Wednesday, 1 November 2017


On the first day of every month, I look at my assets, calculate my net worth and count out my financial independence number by dividing the net worth with my estimated annual budget.

Currently the FI-number is 36.58. This means I can live over 36 years within my current annual budget without income, provided the interests and dividends from my assets correlate to the expected price increases (which would consequently establish a need to increase the annual budget or adjust the life style appropriately if possible).

The high FI-number is really good and soothing news as I am currently on sick leave. The galloping of my heart took over my life and although there was no need to call an ambulance (although I am always prepared with nice underwear if it should happen again), work became an impossible task. After a few weeks under the covers, I am now back on half-time and it is so far working well. I spend the reduced hours on doing lots of mental exercises and studying project and people management to find ways to contribute to solving some of the problems at work. Work has been helpful, and although competence could be higher, they mean well and want solutions that work for everybody. My university studies have been put on the back burner (not a good place for a final thesis but a suitable place for it due to the circumstances). I feel a slight increased interest to return to my stack of papers but I will let it simmer for yet a little while.

I am keeping up the physical exercises however and I can now do more than 60 sit-ups and 20 push-ups in a row. I do do many more exercises but I use those as measuring tools. The man has developed even more than me and now has the body his 16 year old self dreamed about (not bad for 52). Considering that I last fall worked diligently to learn how to do push-ups and finally managed to do one (that is 1, I repeat 1) proper push-up, I count this progress as a complete success.

The weight target has also been a success. The +/-0 kg target aimed to come down to the weight I never was to go above, was after hard work during the spring and summer eventually achieved. With the almost automatic continued weight loss due to the new lifestyle (increased general physical activities and portion control), I am currently on -4 kg.
In total compared to the all time high, I have lost 14 kg (I am guessing this is about 28-30 pounds for the non-Europeans, including the want-to-be non-Europeans ;) ). This of course means nothing to anybody else (but you can easily figure out your own target) but for me it means that all my clothes fit, fit well or have become too large. Even some of my shoes are too large.
If I lose another kilo and keep it off, I will be back on the weight I without effort kept through my entire working life until promoted. (As a student, I was 10 kg lighter, and as a teenager, another 10 kg less.

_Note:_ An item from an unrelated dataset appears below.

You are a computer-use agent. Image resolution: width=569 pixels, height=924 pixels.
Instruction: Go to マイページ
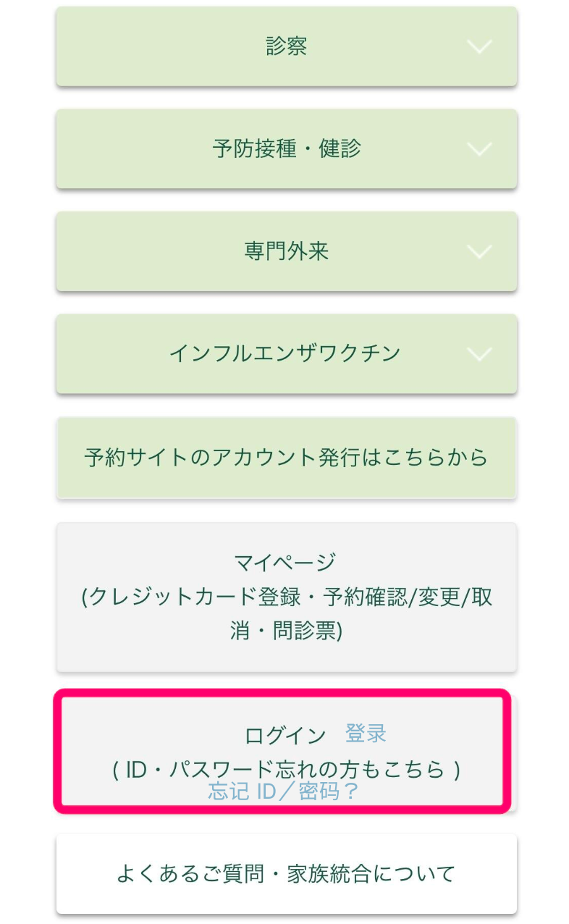[285, 562]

With my length-wise over-sized body, that was natural and healthy for me but not fashionable.)
Anyway, I am now keeping my weight, eating normally and only measuring the amount of physical activity I get in the week. I aim to keep the daily exercises, the daily walk and the weekly longer and harder event.

The last months has also seen me in my mothers county several times, even in my mothers presence (although not too much to general relief). The family was gathered around a coffin and were, in the way traditional for my family, joined together yet again. The drama was kept to a minimum while the number of paper tissues consumed in a single hour reached world record levels. Some good things came out of it however. There is a general joy for the baby to be born into the family early next year, (the first in twenty-five years), as well as the progression of several plans to meet up in the future without coffins.

With all that has been going on, my reduced income, a cancelled project for the man and some shakes in the stock markets, we pulled the plug on all travel plans for the forthcoming months for financial reasons. Not that there is any reason to pity us. In 2017 we spent a month in Lisbon and I had almost three weeks in Paris. We did a week together in my mothers country with a few days doing nice things and we had no less than two week long cycling-camping vacations during the summer. We will be staying at home, recuperating, recovering and working as much as we can the rest of the year (the man just got a replacement project too so he's happy.) We have bought national museum passes, allowing free or discounted access to most museums in the country, and will look into all the wonderful free events our home town is providing us. After all, we live in Amsterdam, the world's safest, most progressive and most beautiful capital. To keep our spirituality up as the pagan atheists that we are, we read daily a page in Bruce Lee's manual to martial arts which is based on Zen and mindfulness (while trying to learn how to beat the crap out of a sand-bag).

I sometimes miss blogging and I often write posts about inventorying, assessing, budgeting and clearing out, in my head. I read some bloggers with irregular intervals but am often too lazy to comment. This has to do with the concentration problems caused by the heart issue, not from a lack of interest. I often applaud your progress, events and stories. There might be an odd post from me with something that I have thought of, but I only aim for a post on the first of the month in the foreseeable future.

ps. I have a new (to me) tea mug. It is bright yellow and makes me very happy!